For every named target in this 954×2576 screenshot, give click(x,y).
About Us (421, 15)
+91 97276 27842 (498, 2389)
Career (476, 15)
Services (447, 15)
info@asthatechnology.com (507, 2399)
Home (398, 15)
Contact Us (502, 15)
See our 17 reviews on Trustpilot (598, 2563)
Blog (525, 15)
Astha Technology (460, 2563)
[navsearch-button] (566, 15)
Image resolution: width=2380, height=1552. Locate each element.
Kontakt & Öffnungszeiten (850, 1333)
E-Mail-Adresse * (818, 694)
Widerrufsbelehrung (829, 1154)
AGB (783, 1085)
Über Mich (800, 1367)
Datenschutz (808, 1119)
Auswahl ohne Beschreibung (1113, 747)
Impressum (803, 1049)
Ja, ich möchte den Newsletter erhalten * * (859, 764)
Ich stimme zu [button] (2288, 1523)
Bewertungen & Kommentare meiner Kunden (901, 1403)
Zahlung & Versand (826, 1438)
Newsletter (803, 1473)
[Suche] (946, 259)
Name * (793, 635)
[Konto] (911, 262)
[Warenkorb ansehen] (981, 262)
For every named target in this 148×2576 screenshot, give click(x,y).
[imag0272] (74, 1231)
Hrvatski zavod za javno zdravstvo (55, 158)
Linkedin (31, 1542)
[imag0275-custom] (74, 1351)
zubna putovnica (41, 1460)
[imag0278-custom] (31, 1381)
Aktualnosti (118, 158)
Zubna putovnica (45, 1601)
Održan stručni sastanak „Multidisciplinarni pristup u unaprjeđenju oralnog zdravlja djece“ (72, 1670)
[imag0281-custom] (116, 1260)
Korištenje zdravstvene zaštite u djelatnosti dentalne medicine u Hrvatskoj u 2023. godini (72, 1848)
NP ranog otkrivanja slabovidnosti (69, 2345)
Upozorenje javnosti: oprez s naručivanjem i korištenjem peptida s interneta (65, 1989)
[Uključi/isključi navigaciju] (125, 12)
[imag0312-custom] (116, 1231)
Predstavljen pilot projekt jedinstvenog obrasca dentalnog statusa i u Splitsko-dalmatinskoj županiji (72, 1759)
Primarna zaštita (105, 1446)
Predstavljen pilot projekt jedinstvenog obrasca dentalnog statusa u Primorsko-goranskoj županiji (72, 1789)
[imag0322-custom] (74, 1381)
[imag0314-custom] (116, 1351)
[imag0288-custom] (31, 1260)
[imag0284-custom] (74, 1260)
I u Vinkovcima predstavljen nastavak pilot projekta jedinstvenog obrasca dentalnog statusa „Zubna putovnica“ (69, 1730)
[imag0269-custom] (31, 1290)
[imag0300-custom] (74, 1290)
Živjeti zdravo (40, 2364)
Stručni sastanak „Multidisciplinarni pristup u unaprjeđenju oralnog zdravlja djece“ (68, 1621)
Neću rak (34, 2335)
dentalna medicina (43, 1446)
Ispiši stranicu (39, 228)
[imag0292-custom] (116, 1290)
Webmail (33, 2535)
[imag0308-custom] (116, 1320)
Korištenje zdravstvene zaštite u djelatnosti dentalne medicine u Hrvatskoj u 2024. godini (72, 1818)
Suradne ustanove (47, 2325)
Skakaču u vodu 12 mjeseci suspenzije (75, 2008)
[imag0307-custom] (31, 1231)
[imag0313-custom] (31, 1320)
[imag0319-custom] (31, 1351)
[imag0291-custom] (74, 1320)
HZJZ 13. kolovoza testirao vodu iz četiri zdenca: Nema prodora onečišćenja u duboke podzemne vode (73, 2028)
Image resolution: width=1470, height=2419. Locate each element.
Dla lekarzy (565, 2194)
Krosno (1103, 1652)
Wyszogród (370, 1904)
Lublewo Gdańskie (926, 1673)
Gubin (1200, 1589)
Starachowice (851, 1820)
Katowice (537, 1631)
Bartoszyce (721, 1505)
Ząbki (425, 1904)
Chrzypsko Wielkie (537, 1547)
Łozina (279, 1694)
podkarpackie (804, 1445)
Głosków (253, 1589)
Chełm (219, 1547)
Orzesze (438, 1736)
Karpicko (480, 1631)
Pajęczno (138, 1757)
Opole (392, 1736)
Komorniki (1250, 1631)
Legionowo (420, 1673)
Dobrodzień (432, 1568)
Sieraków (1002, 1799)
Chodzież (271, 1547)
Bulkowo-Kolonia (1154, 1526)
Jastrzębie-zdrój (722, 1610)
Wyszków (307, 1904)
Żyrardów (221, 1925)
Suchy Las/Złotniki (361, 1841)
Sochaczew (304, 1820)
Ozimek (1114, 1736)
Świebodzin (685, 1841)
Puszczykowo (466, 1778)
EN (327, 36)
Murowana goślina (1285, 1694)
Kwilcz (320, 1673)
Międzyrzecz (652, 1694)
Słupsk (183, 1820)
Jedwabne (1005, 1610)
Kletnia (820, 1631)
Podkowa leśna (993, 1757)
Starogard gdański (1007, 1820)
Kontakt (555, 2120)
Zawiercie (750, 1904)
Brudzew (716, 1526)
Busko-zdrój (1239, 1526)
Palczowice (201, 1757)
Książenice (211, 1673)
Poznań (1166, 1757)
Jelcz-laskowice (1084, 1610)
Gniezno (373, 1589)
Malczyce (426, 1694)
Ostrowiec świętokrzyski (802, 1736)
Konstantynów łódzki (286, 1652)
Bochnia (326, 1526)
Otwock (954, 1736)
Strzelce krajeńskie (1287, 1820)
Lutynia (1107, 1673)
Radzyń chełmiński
# # # #
With the line that contains "Dla lekarzy (565, 2194)" as the first and the final line of the data as the last, repeat every line in that span exactly.

Dla lekarzy (565, 2194)
Krosno (1103, 1652)
Wyszogród (370, 1904)
Lublewo Gdańskie (926, 1673)
Gubin (1200, 1589)
Starachowice (851, 1820)
Katowice (537, 1631)
Bartoszyce (721, 1505)
Ząbki (425, 1904)
Chrzypsko Wielkie (537, 1547)
Łozina (279, 1694)
podkarpackie (804, 1445)
Głosków (253, 1589)
Chełm (219, 1547)
Orzesze (438, 1736)
Karpicko (480, 1631)
Pajęczno (138, 1757)
Opole (392, 1736)
Komorniki (1250, 1631)
Legionowo (420, 1673)
Dobrodzień (432, 1568)
Sieraków (1002, 1799)
Chodzież (271, 1547)
Bulkowo-Kolonia (1154, 1526)
Jastrzębie-zdrój (722, 1610)
Wyszków (307, 1904)
Żyrardów (221, 1925)
Suchy Las/Złotniki (361, 1841)
Sochaczew (304, 1820)
Ozimek (1114, 1736)
Świebodzin (685, 1841)
Puszczykowo (466, 1778)
EN (327, 36)
Murowana goślina (1285, 1694)
Kwilcz (320, 1673)
Międzyrzecz (652, 1694)
Słupsk (183, 1820)
Jedwabne (1005, 1610)
Kletnia (820, 1631)
Podkowa leśna (993, 1757)
Starogard gdański (1007, 1820)
Kontakt (555, 2120)
Zawiercie (750, 1904)
Brudzew (716, 1526)
Busko-zdrój (1239, 1526)
Palczowice (201, 1757)
Książenice (211, 1673)
Poznań (1166, 1757)
Jelcz-laskowice (1084, 1610)
Gniezno (373, 1589)
Malczyce (426, 1694)
Ostrowiec świętokrzyski (802, 1736)
Konstantynów łódzki (286, 1652)
Bochnia (326, 1526)
Otwock (954, 1736)
Strzelce krajeńskie (1287, 1820)
Lutynia (1107, 1673)
Radzyń chełmiński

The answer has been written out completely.